Kedua, agama sebagai spirit bernegara. Pada model
ini negara tidak secara formal menganut agama tertentu, namun nulai-nilai agama
menjadi spirit penyelenggara, penyelenggaraan negara, dan terdapat jaminan dari
negara terhadap warga negara untuk memeluk agama tertentu dan beribadat
berdasarkan keyakinan agamanya itu.
Ketiga, negara sekuler. Pada negara model ini
terdapat pemisahan antara otoritas negara dan agama, atau secara ekstrem negara
tidak mengurus agama dan demikian juga agama tidak berkaitan dengan negara.

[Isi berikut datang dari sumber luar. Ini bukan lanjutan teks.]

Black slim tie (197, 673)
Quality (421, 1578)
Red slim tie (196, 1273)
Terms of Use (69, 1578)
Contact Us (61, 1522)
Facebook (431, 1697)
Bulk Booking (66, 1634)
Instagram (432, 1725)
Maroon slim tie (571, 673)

Dengan mengacu pada ketiga paradigma di atas, fiqh
salaf cenderung ke paradigma kedua. Indonesia tidak menganut kepada agama
tertentu, namun negara berdasarkan prinsip ketuhanan dan negara memberikan jaminan kebebasan beragama
kepada warganya. Hal ini tampak misalnya dalam pembahasan darul Islam
dan darul harb. Adapun darul Islam memiliki lima karakteristik.
1.
Negara yang dapat menjalankan
hukum-hukum Islam dan juga melaksanakan aturan-aturan dengan dasar syari’at Islam
sebagai kebijakan negara.
2.
Negara yang berpenduduk muslim
dapat menghidupkan hukum-hukum Islam di dalamnya.
3.
Negara yang mayoritas atau
penduduknya beragama Islam.
4.
Negara yang pemerintahannya
dikuasai oleh kaum muslimin, walaupun
sebagaian besar penduduknya tidak terdiri dari kaum muslimin.
5.
Negara yang dikuasai oleh kaum
non-muslim, akan tetapi kaum muslim dapat mengamalkan hukum Islam di dalamnya.
Berangkat dari
karakteristik tersebut, dapatkah Negara Kesatuan Republik Indonesia (NKRI)

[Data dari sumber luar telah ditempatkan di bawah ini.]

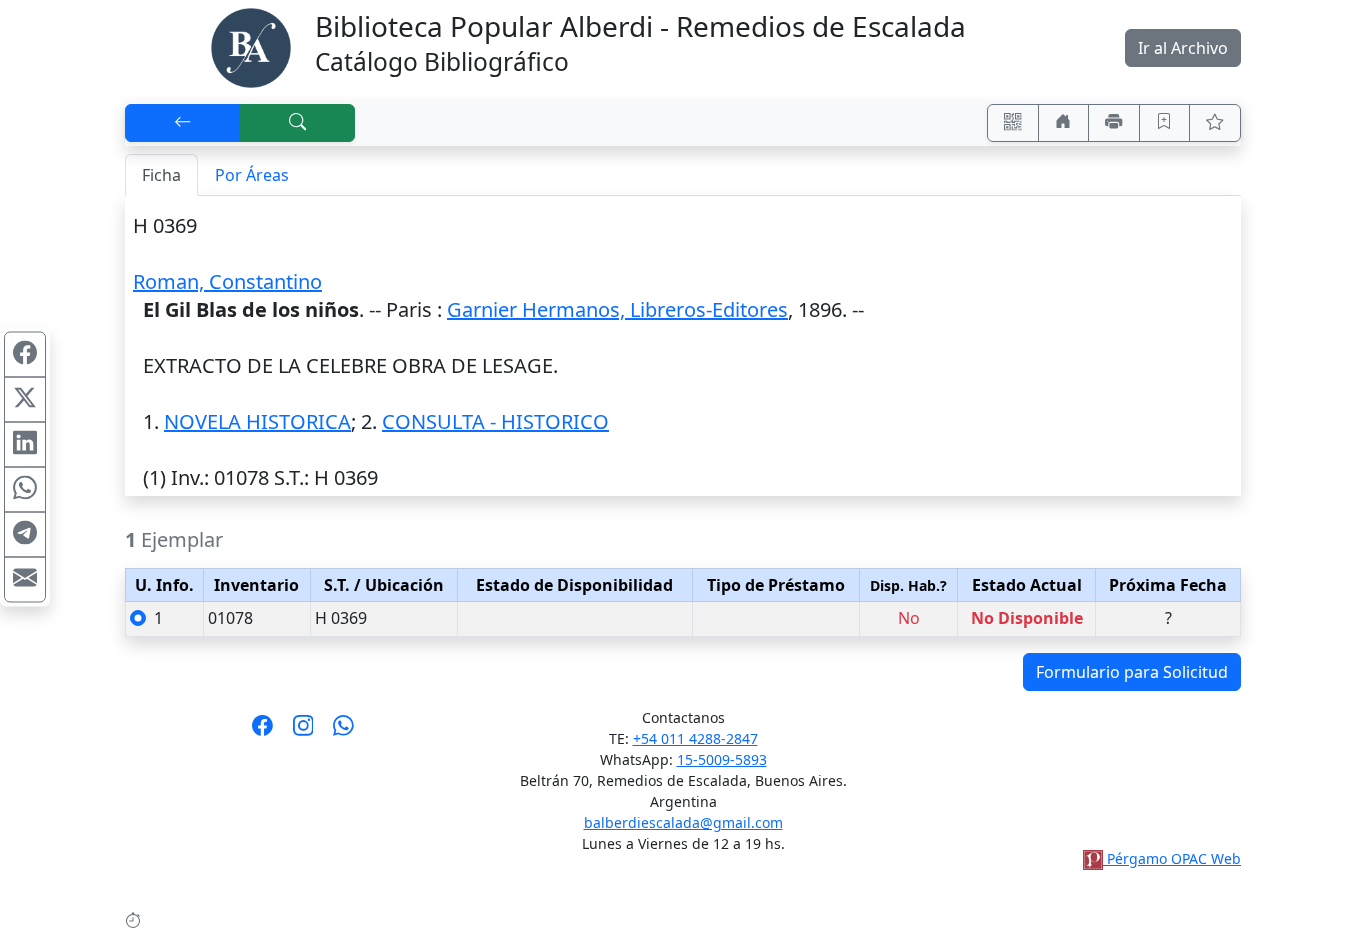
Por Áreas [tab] (252, 175)
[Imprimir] (1114, 123)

dapat dikatakan darul Islam? Tidak mudah untuk menjawab ini, karena seringkali pijakan hukum Indonesia belum mampu terima oleh
sebagian kalangan bahwa Pancasila sebagai dasar hukum yang selaras dengan
Islam. Padahal bila dicermati lagi, Pancasila sebagai dasar negara Indonesia
merupakan hasil pemikiran matang-matang oleh para ulama pejuang kemerdekaan.
Berikut analisanya:
• Ketuhanan Yang
Maha Esa (Tauhid), sebagai landasan spiritualnya
• Kemanusiaan yang
Adil dan Beradab (Karamatul Insan) sebagai acuan moralnya.
• Persatuan
Indonesia (Ukhuwah), sebagai acuan sosialnya.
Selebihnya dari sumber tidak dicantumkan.